One of the few remaining, the omo sebua is the symbolic center of a web of customs and social relations that bind villagers together. Derived from cardinal directions, the omo sebua is a microcosm of villagers' cultural place in the world, and like the universe itself, is vertically stratified into heaven, earth, and the underworld. To Indonesians, the way of life and the web of life are mutualistic and inseparable.
The underlying narrative of my research, which is now starting to emerge, was aimed at understanding the impact of 300 years of occupation (less so in Nias) and colonization's impact on the ways of life of Indonesians. Bawomataluo itself was a direct manifestation of colonization - fouded immediately after the burning and eradication of the village of Orahili. Built on top of a hill to protect against further attacks, the growth of Bawomataluo, visible in plan, was organized around the omo sebua, and limited by topography both in length and direction.

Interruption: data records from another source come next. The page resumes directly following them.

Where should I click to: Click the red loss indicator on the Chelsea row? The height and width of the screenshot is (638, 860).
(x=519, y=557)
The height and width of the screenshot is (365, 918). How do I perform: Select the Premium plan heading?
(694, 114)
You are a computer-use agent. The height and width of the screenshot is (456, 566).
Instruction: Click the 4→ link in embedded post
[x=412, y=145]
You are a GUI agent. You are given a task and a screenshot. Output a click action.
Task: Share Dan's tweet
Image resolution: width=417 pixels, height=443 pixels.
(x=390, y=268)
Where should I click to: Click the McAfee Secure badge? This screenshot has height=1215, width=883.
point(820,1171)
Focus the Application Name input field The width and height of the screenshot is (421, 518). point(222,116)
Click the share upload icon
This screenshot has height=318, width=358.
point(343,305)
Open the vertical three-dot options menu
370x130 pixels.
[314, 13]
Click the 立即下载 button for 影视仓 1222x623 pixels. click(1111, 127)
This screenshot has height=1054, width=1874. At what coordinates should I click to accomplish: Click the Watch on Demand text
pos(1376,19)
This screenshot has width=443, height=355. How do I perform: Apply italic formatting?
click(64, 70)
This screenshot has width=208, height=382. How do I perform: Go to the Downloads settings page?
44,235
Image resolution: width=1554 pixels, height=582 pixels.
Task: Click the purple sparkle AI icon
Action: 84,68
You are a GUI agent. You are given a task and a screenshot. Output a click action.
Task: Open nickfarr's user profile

What legacies are now carried through into Nias culture, what legacies are lost, and what are the implications of such a shift? The direction of my work moving forward is that the colonization era ushered in the Christian era, washing away many ancient traditions.
Pre-Christian symbolism has disappeared, only that which is good for positive story telling has remained. While not directly denying it, the people of Bawomataluo tend not to discuss negative aspects of their past. The people of Nias value their culture. but seem to have a selective engagement with it, tending to remember only that which is contemporaneously relevant - or, quite frankly, profitable.
Perhaps it is not that the omo sebua lacks symbolic cosmological relevance, but rather that it is of little use for them today. In the past perhaps, the symbolism was underlaid beneath and within their culture. Regardless, the omo sebua remains powerful. It still retains a means of placing the people of Bawomataluo in this world.
Culture and tradition, as they can be applied in architecture, has been largely relegated to sociopolitical realms and is viewed by many contemporaries as either superseded or nostalgic. It is my position, however, that cultural tradition can rightly be claimed as an integral and vital component in both the philosophy and practice of architecture. It is precisely this cross-disciplinary approach - the study of architecture through the lens of geopolitics - that inspired me to pursue this research through the Kennedy School.